The Royal Institute for the Blind, The Tomteboda School, was built in 1888 for blind children in Sweden. A great number of the pupils were totally blind or had very small residual vision. The most natural reading medium was of course braille. At The Tomteboda School you could even find pupils with residual vision enough for reading.


New discoveries and new devices in the beginning of the 1970s altered the situation at the special school.


We learned from Dr. Nathalie Barraga, USA, that it was not risky to use your residual vision, but that it was even stimulating the visual ability. Low vision training became a reality for adults and for the pupils at Tomteboda Resource Centre.


During the same period the magnifying TV-system with possibility to magnify 40 times was developed. Pupils with residual vision were able to read common print.


In Sweden the first two school beginners with severe low vision started 1977 in ordinary basic school, close to their homes. The including process continued during the 1980ties.

In the ordinary basic schools print was the natural reading medium for the teachers.


The multi disciplinary low vision team at Tomteboda Resource Centre (RC Vision, Stockholm) accomplished the assessment to be able to recommend the best reading medium. They met a lot of children every year and about ten of them were recommended to use braille as their reading medium. To learn and even to teach Braille is an enormous task for the teachers and leads to increased costs for the community.


 Children from all Sweden visit our resource center together with their parents. One common question is “In what way will my child read?”


To be able to answer this question we make an assessment of the functional vision, which means the children´ s ability to use their visual capacity in different situations, as a base.

An assessment of this ability includes the visual functions: visual acuity, visual field, contrast vision, colour vision, ability to adapt to light and darkness, eye motor control, visual perception and the needs and results of using devices.



An evaluation of spontaneous behavior, tactile ability, developmental level and cognitive ability is included.


The study

Our recommendations are very important to the child and the family. Therefore we felt a strong need to start a study to compare our recommendations with the pupils’ choices of reading media.


Our purpose with the study was to increase our knowledge about factors which can influence some pupils in their choice of reading medium. These are pupils with some residual vision.

Another purpose was to look at the outcome of our recommendations in comparison with the pupils´ choice of reading media.


Our three questions were:

Which of the results are most important for our recommendations of adequate reading medium?


Which of the individual abilities have affected the pupil´ s choice?

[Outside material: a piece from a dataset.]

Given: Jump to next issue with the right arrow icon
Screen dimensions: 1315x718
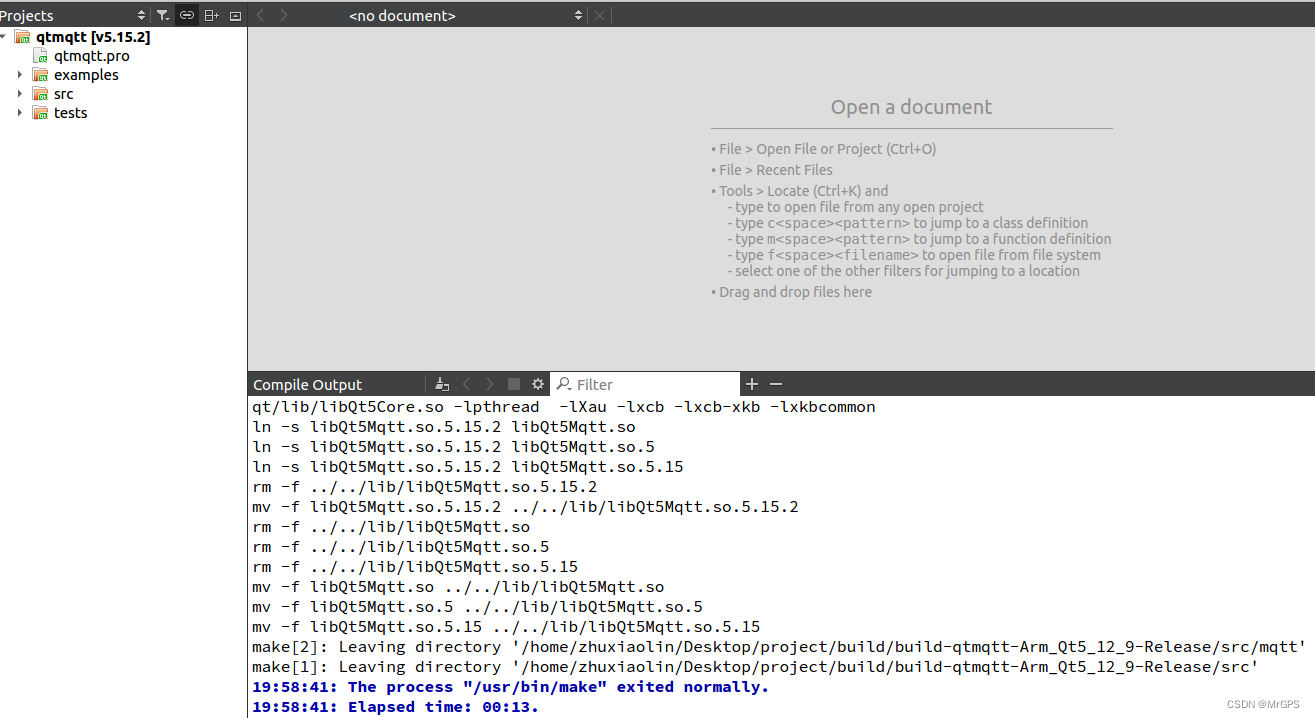Looking at the screenshot, I should pos(489,383).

Which factors in the surroundings have affected the pupil´ s own choice?


Method and accomplishment

Three methods have been used in the study to find the answers of our questions: 


The first one was a study of the archives and the written reports to get data from a great number of children


The second one was an inquiry, answered by itinerant teachers, about the pupils’ reading capacity, the pupils’ choice of reading medium, and the factors which had affected that choice


Finally a case study was accomplished in order to get a deeper knowledge of the pupils’ visual ability and current reading development and of their own opinions about reading medium.


Some results

The most important results showed that our recommendations of reading medium were of prime importance to the pupils in their choices.

When we recommended the child to start with print during the first school years and to learn Braille later, braille reading seemed to be of less significance to the pupil and to others surrounding him.


Visual acuity at near was another factor for the choice of reading medium.


We found the best braille readers among the severely visually impaired pupils.



We have found that factors in the surroundings of the child have an important influence on the choice. In this study we have not had the possibility to make a close examination of these factors. We understand that a more comprehensive evaluation including developmental level, diagnosis, visual ability and the possibility in the surroundings to accept Braille as a solution, is necessary.